*Written exercise*:
Reproduce the BlobFS text below word for word, from start to finish.

*Provided text*:
+ + + +
BlobFS

BlobFS is a content-addressable filesystem optimized for write-once, read-often files, such as binaries and libraries. On Fuchsia, BlobFS is the storage system used for all software packages.

When mounted, BlobFS presents a single logical directory containing all files (a.k.a., blobs):

blob/
 ├── 00aeb9b5652a4adbf630d04a6ca22668f9c8469746f3f175687b3c0ff6699a49
 ├── 01289d3e1d2cdbc7d1b4977210877c5bbdffdbad463d992badc149152962a205
 ├── 018951bcf92091fd5d294cbd1f3a48d6ca59be7759587f28077b2eb754b437c0
 └── 01bad8536a7aee498ffd323f53e06232b8a81edd507ac2a95bd0e819c4983138

Files in BlobFS are:

Immutable: Once created, a blob cannot be modified (except removal).
Content-Addressable: Blob names are deterministically derived from their contents.
Verified: Cryptographic checksums are used to ensure integrity of blob data.

These properties of blobs make BlobfS a key component of Fuchsia's security posture, ensuring that software packages' contents can be verified before they are executed.

Design and implementation of BlobFS

On-disk format

BlobFS stores each blob in a linked list of non-adjacent extents (a contiguous range of data blocks). Each blob has an associated Inode, which describes where the block's data starts on disk and other metadata about the blob.

BlobFS divides a disk (or a partition thereof) into five chunks:

The Superblock storing filesystem-wide metadata,
The Block Map, a bitmap used to keep track of free and allocated data blocks,
The Node Map, a flat array of Inodes (reference to where a blob's data starts on disk) or ExtentContainers (reference to several extents containing some of a blob's data).
+ + + +
*Information shown*:
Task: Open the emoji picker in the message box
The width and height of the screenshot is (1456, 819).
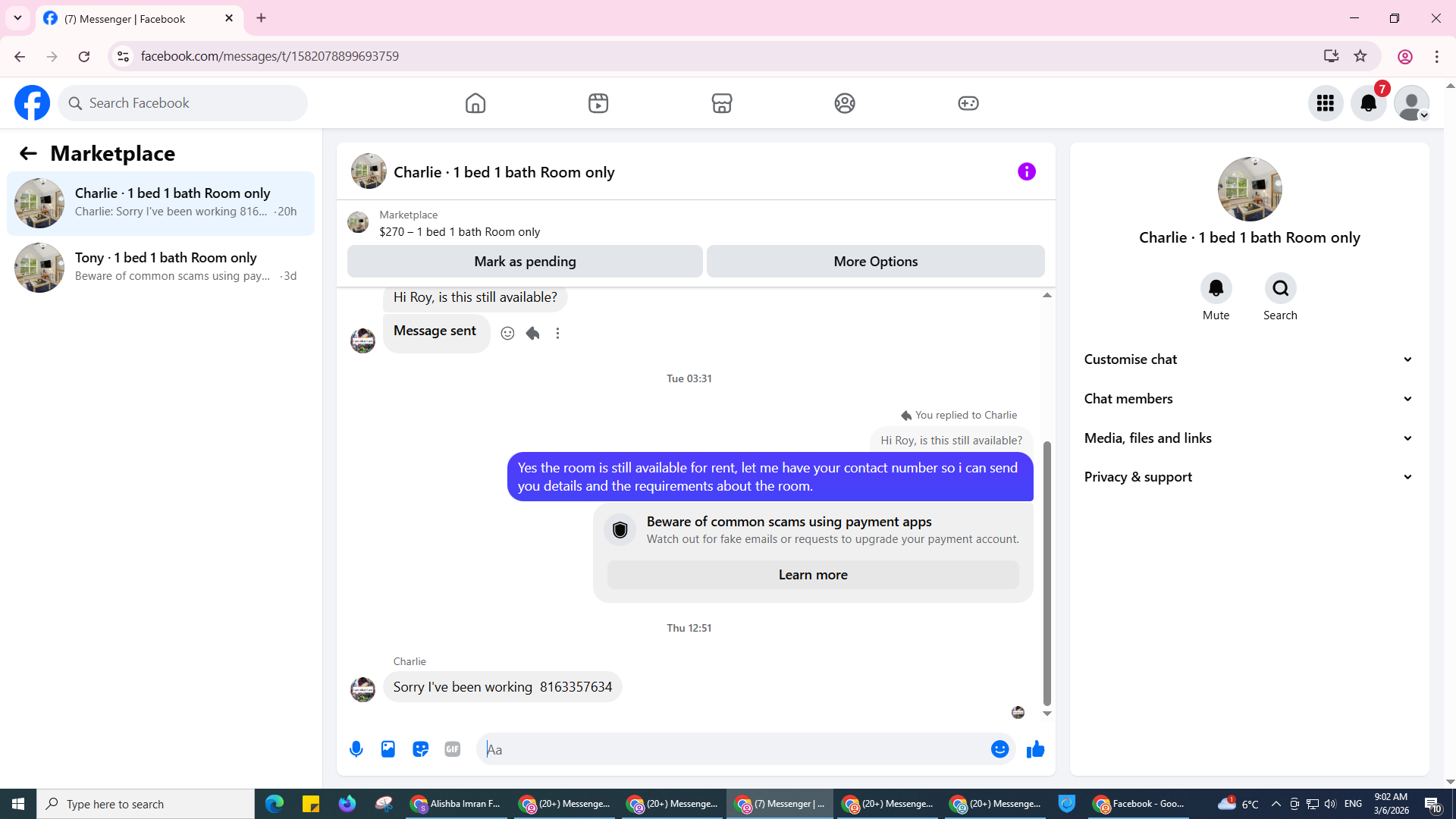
+ + + +
*Worked solution*:
BlobFS

BlobFS is a content-addressable filesystem optimized for write-once, read-often files, such as binaries and libraries. On Fuchsia, BlobFS is the storage system used for all software packages.

When mounted, BlobFS presents a single logical directory containing all files (a.k.a., blobs):

blob/
 ├── 00aeb9b5652a4adbf630d04a6ca22668f9c8469746f3f175687b3c0ff6699a49
 ├── 01289d3e1d2cdbc7d1b4977210877c5bbdffdbad463d992badc149152962a205
 ├── 018951bcf92091fd5d294cbd1f3a48d6ca59be7759587f28077b2eb754b437c0
 └── 01bad8536a7aee498ffd323f53e06232b8a81edd507ac2a95bd0e819c4983138

Files in BlobFS are:

Immutable: Once created, a blob cannot be modified (except removal).
Content-Addressable: Blob names are deterministically derived from their contents.
Verified: Cryptographic checksums are used to ensure integrity of blob data.

These properties of blobs make BlobfS a key component of Fuchsia's security posture, ensuring that software packages' contents can be verified before they are executed.

Design and implementation of BlobFS

On-disk format

BlobFS stores each blob in a linked list of non-adjacent extents (a contiguous range of data blocks). Each blob has an associated Inode, which describes where the block's data starts on disk and other metadata about the blob.

BlobFS divides a disk (or a partition thereof) into five chunks:

The Superblock storing filesystem-wide metadata,
The Block Map, a bitmap used to keep track of free and allocated data blocks,
The Node Map, a flat array of Inodes (reference to where a blob's data starts on disk) or ExtentContainers (reference to several extents containing some of a blob's data).